De vez en cuando miraba a Carlos buscando una ventana en sus ojos por dónde escapar de aquel lugar, un horizonte en donde encontrar respuestas a muchas de las preguntas que me contrariaban, un gesto suyo que me diera sosiego. Él, cuando los invitados le dejaban un minuto, me dedicaba una sonrisa y esa mirada especial y diferente que sólo volvió a dedicarme cuando nacieron nuestros hijos.

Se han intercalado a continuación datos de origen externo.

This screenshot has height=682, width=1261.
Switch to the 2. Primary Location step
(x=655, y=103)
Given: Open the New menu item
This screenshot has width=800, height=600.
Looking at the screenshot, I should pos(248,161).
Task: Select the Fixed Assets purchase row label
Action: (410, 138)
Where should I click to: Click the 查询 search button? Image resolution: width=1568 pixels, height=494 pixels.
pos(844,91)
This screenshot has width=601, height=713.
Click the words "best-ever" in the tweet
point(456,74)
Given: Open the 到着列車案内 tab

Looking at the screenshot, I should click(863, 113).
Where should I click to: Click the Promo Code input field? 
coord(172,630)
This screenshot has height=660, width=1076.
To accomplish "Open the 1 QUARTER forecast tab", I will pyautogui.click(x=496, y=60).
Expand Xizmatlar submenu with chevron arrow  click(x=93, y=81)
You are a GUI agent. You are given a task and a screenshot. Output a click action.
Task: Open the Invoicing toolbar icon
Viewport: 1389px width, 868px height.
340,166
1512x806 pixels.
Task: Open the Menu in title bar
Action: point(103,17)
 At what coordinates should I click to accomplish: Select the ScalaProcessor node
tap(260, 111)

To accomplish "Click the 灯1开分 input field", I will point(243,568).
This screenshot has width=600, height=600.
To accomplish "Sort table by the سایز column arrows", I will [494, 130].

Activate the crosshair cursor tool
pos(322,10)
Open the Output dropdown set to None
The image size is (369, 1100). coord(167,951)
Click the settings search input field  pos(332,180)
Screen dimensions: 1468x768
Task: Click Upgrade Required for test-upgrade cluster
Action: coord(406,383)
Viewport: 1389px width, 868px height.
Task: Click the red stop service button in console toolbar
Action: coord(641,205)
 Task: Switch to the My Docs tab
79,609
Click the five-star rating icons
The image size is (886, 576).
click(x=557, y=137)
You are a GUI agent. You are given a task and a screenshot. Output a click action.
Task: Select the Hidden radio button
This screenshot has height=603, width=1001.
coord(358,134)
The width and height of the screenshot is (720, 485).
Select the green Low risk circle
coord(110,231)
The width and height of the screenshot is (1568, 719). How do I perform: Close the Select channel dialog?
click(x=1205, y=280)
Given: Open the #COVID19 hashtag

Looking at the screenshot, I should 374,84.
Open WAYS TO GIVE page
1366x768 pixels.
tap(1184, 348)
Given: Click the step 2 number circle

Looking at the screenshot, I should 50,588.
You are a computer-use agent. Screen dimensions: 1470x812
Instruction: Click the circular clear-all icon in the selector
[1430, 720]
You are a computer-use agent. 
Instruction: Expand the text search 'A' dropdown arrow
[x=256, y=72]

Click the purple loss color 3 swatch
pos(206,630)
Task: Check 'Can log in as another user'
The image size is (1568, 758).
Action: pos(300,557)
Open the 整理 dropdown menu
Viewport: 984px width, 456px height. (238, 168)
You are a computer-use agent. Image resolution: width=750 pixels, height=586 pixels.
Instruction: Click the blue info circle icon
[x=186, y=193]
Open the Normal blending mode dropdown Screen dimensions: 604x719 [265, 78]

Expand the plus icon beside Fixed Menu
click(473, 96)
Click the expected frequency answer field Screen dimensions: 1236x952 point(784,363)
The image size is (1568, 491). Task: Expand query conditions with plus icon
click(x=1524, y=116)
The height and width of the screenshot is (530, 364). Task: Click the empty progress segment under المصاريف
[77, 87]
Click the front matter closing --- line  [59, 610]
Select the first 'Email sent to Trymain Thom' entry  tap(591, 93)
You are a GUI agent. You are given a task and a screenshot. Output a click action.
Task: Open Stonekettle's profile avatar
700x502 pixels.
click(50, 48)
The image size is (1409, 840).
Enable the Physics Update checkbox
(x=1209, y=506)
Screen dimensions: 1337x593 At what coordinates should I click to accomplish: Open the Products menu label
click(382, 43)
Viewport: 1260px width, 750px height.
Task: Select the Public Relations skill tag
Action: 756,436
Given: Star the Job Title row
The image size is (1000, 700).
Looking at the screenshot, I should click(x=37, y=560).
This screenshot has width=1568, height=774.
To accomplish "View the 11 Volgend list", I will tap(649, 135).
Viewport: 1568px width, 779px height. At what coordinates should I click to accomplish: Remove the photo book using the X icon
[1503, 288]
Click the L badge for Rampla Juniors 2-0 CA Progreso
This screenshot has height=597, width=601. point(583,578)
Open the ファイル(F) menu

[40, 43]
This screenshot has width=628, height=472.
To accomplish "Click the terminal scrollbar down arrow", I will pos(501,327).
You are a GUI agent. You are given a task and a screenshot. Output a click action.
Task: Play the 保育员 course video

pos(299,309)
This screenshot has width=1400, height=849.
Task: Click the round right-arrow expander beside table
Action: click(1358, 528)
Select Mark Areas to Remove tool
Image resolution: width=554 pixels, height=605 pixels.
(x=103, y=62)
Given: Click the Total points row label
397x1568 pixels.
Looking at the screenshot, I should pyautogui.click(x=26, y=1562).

Después de aquello pasaron los días, los meses y, junto a ellos, llegaron los espacios indefinidos, incontables; tan monótonos como insoportables. El tiempo joven envejeció sin tener la delicadeza de pedirnos permiso. Se convirtió en un tiempo de adultos para adultos. Comenzó a correr más rápido; se hizo veloz. Despreció nuestras necesidades, todas esas cosas que queríamos hacer. Todo comenzó a pasar por nuestro lado obviando nuestra presencia. Sin darnos cuenta nos convertimos en lo que nunca quisimos ser. Sin pensarlo, aprendimos a pensar, adquiriendo la necesidad de hacerlo. El mar, aquel mar de nuestra juventud; también se fue. Se fue con nuestra libertad, con aquella libertad efímera, con aquella manera especial de ser y de vivir. Ese mar de libertad se fue de nuestras vidas para no volver; porque era un mar de noveles, lleno del agua de la inexperiencia, exento de miedo, carente de responsabilidad, estéril de problemas; preñado de ilusión.